Goal
Can you write out the material again, starting with the line with "Click the workflow selection step icon" and going on through the line with "Action: point(118,161)", replacing "workflow" with "pipeline" and leaving everything else as it is? Omit the pictures.
--- BEGIN Supplied data ---
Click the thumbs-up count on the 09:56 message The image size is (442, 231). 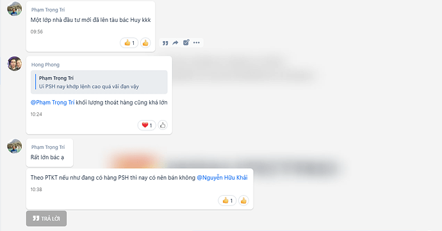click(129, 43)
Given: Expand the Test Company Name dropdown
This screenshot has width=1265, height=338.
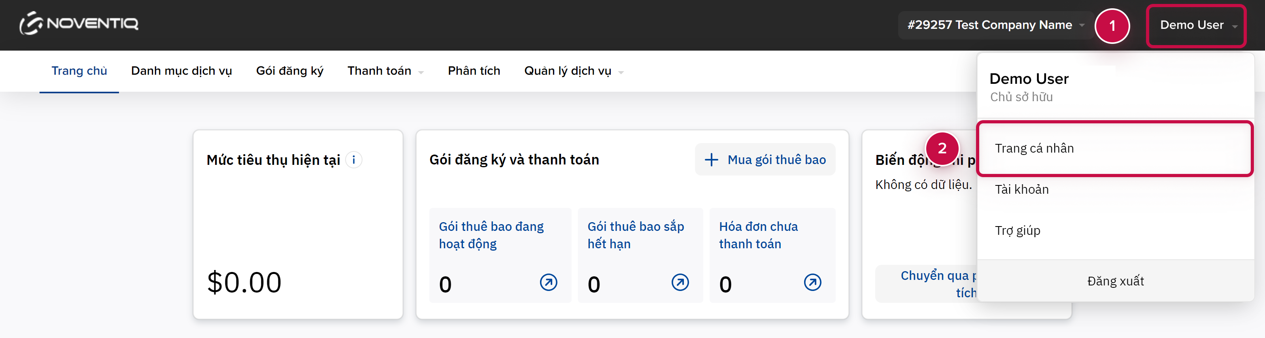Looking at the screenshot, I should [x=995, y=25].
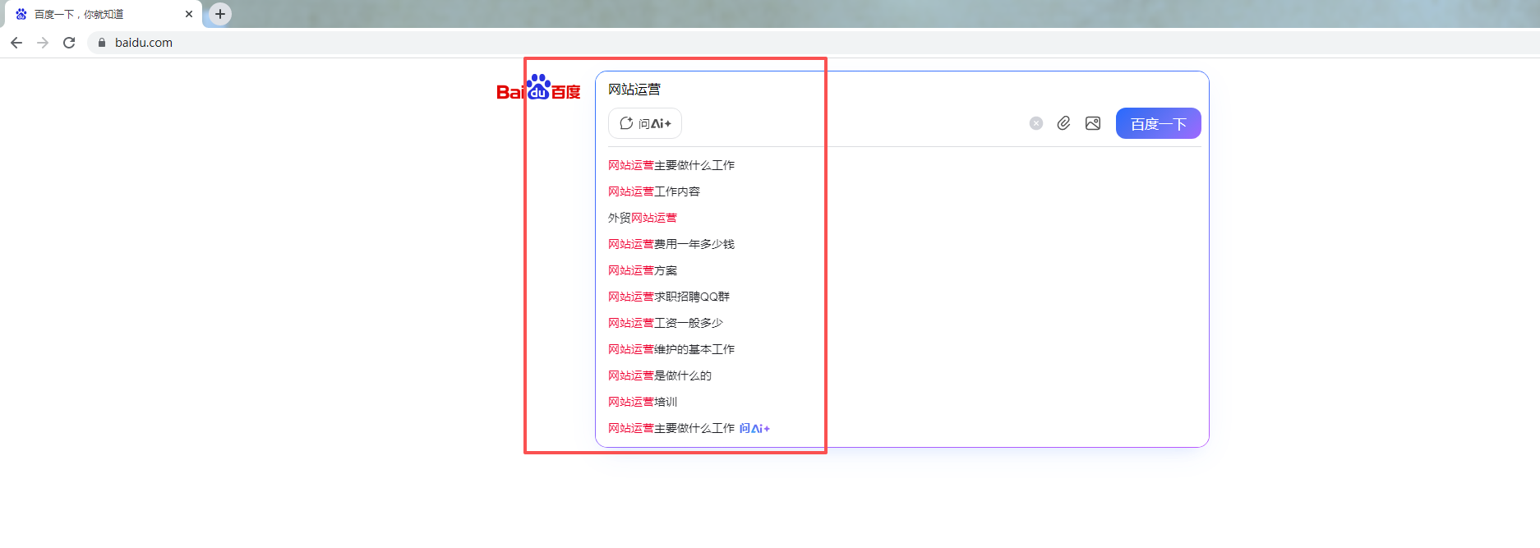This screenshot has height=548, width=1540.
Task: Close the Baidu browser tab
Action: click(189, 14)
--- END Supplied data ---
--- BEGIN Supplied data ---
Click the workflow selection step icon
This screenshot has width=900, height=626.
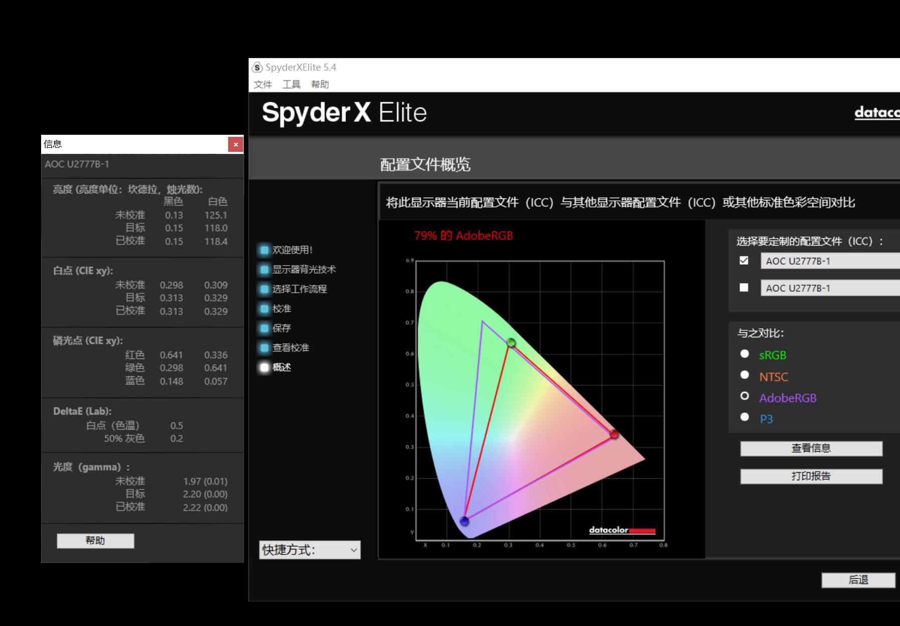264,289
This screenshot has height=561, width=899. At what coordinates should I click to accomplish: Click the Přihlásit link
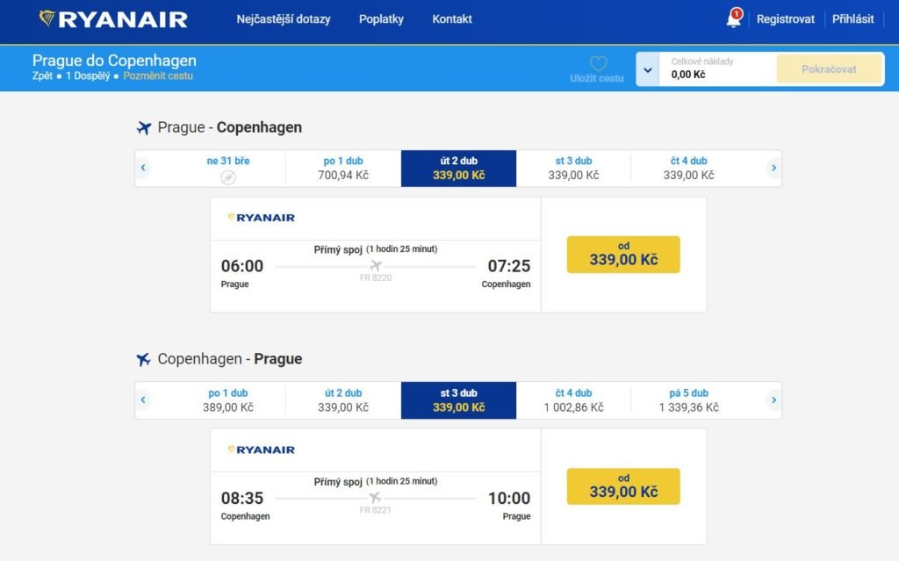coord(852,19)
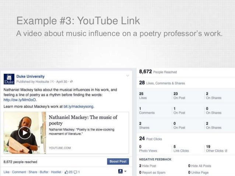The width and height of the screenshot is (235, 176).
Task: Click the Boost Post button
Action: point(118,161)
--- END Supplied data ---
--- BEGIN Supplied data ---
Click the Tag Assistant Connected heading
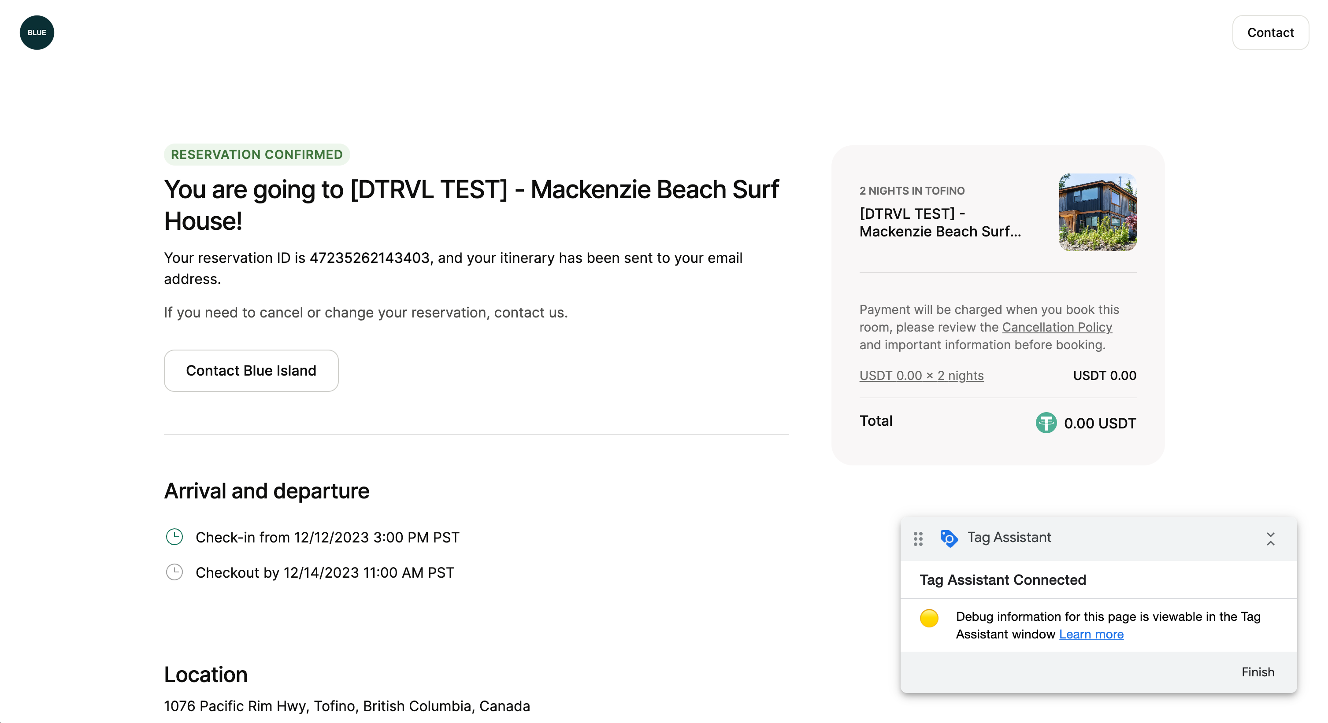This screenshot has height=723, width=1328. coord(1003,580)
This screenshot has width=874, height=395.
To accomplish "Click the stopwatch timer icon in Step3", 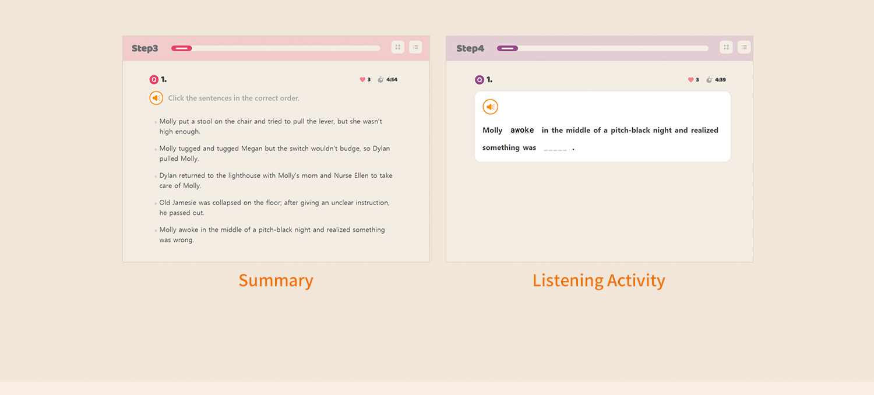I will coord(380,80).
--- END Supplied data ---
Response
Click the pipeline selection step icon
This screenshot has width=900, height=626.
264,289
This screenshot has height=561, width=899. At what coordinates should I click to accomplish: Click the Přihlásit link
coord(852,19)
The width and height of the screenshot is (235, 176).
Task: Click the Boost Post button
Action: point(118,161)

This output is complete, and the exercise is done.